Au passage, Renaud Payre pointe du doigt les communes carencées en logements sociaux (-25 % de logements sociaux) et frileuses à l’idée d’en faire construire davantage. Il met également en avant sa volonté de lutter contre le logement indigne, « en particulier sur les communes d’Oullins, de Saint-Fons et de Givors ».

Christine, une habitante, prend la parole pour promouvoir l’habitat coopératif comme moyen de lutte contre la spéculation immobilière. Sans s’engager sur le sujet, Renaud Payre affirme que la métropole y est « très favorable ».

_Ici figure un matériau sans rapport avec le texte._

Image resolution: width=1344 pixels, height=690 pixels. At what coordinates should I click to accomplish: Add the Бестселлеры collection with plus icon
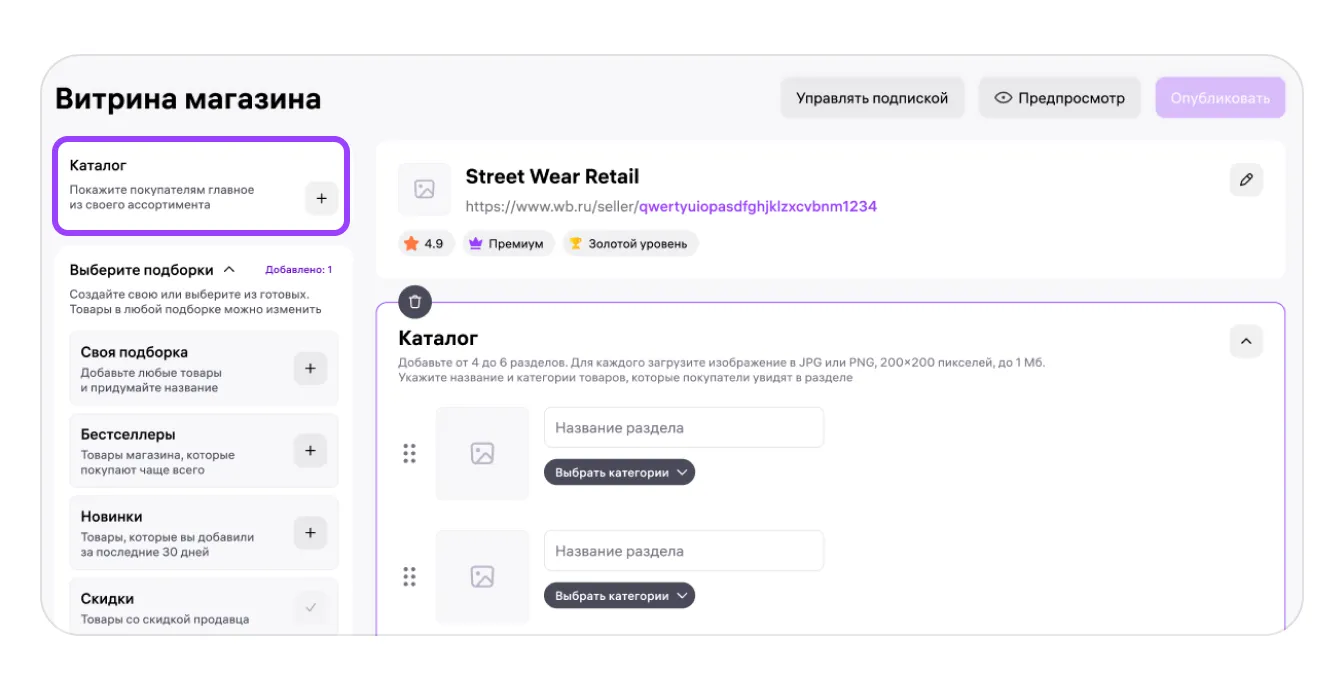[x=310, y=451]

Pour Anton, toujours en lettres capitales, cette présentation de la politique du logement de la métropole ne suffit pas :

« Comment allez-vous encourager la réhabilitation des logements existants ? »

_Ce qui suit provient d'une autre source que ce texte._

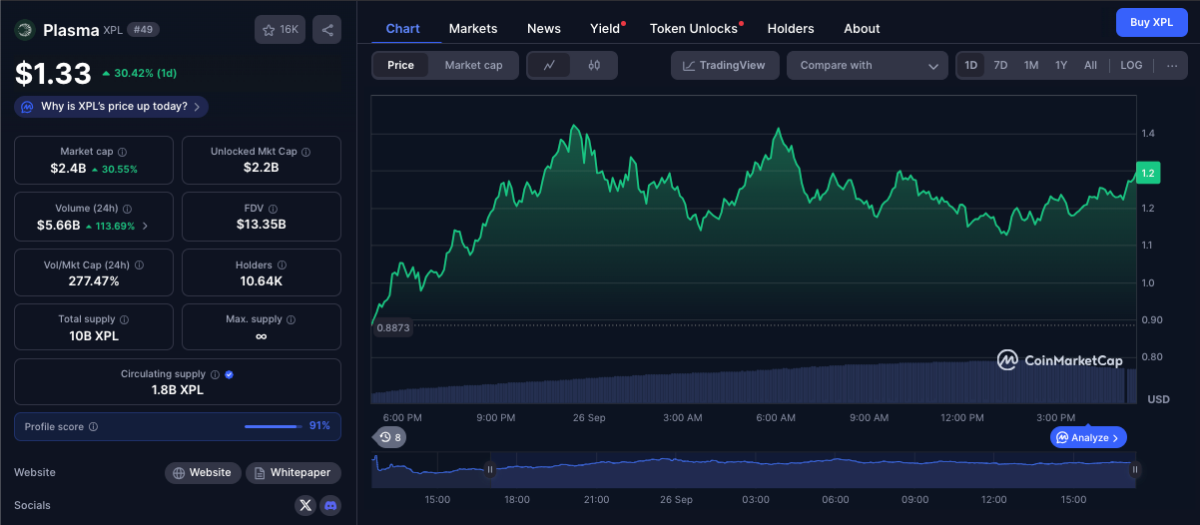Toggle LOG scale on the chart
This screenshot has width=1200, height=525.
pyautogui.click(x=1130, y=66)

La question vise les « passoires thermiques », ces immeubles vétustes et mal isolés comme ces HLM de Lyon 9ème, véritables gouffres financiers et écologiques. Renaud Payre l’a bien compris :

« Pour lutter contre les passoires thermiques, nous avons un outils qui s’appelle Ecoréno’v. Nous allons aussi être attentifs à la végétalisation des toitures… »

Anton ne semble pas convaincu :

« Ça, c’est du jardinage ! »

« De bonnes orientations générales » et des « incantations »

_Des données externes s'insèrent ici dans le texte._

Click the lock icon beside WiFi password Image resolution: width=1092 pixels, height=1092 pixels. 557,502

Il n’est pas le seul à être sceptique. Alors que la fin de la visio approche, les questions s’enchaînent dans le chat :

« Pourrait-on saisir les mètres carrés de bureaux inutilisés ? »

« La Petite Guille a besoin qu’on s’intéresse à elle. »

« Et le boulevard des États-Unis ?? »

Dans le chat, un certain Bernard résume l’état d’esprit des participants à cette visio de lancement de la concertation publique :

« Pour l’instant, beaucoup de bonnes orientations générales et incantations exprimées avec des périphrases un peu complexes à comprendre, mais peu d’explications concrètes des actions qui vont être menées. »

Resté·es sur leur faim, les habitant·es se renseignent sur la suite des événements : comment s’assurer que leurs propositions soient remontées et prises en compte ? Laurence Boffet joue l’apaisement : celles-ci seront affinées lors d’ateliers prévus le 6 mai et toutes seront remontées jusqu’au 20 mai, date de fin de la concertation publique. Un bilan des modifications retenues sera fait à l’automne 2021, puis une enquête publique sera ouverte dans la foulée.

En attendant, les habitant·es, enthousiasmé·es par cette première expérience de démocratie participative, ont montré un grand désir de démocratie participative. Au point d’être entendu·es ? Affaire à suivre.